Skin & Soft Tissue

Sarcoma Wide Excision

What the Examiner Expects

Surgical resection of soft tissue sarcomas with wide margins, the primary curative treatment. The examiner expects you to know the workup (MRI for local staging, CT chest for lung metastases, core needle biopsy — NOT excisional — for diagnosis), that the biopsy tract must be excised en bloc with the specimen, and that margins must be ≥ 1 cm or include an intact fascial plane. For large (> 5 cm), deep, high-grade extremity sarcomas, neoadjuvant radiation improves local control (though wound complications increase). Limb-sparing surgery with radiation achieves equivalent survival to amputation for most extremity sarcomas.

Key Examiner Focus Points

  • Wide excision with ≥ 1 cm margin or an intact fascial plane
  • Biopsy must be performed correctly: longitudinal incision in line with definitive resection
  • Neoadjuvant radiation for large (> 5 cm), deep, high-grade extremity sarcomas
  • MRI is the imaging modality of choice for local staging
  • Retroperitoneal sarcomas: en bloc resection with involved adjacent organs

Common Curveballs

An outside surgeon performed an excisional biopsy (shelled out) of a 5 cm thigh mass — pathology shows high-grade liposarcoma

This is a 'whoops' procedure — inadequate excision with contaminated surgical field. The patient needs re-excision of the entire biopsy scar, tract, and surrounding tissue with wide margins. Neoadjuvant radiation may be considered. The contaminated tissue planes make achieving negative margins more challenging.

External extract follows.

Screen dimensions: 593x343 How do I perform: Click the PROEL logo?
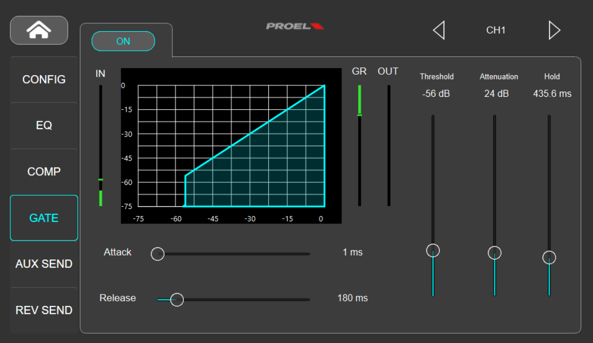295,26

Large retroperitoneal sarcoma abutting the left kidney and colon

En bloc resection including involved adjacent organs (nephrectomy, colectomy) is the standard approach for retroperitoneal sarcomas. Unlike extremity sarcomas, radiation for retroperitoneal sarcomas is controversial (STRASS trial showed no benefit for neoadjuvant RT). Complete gross resection is the most important prognostic factor.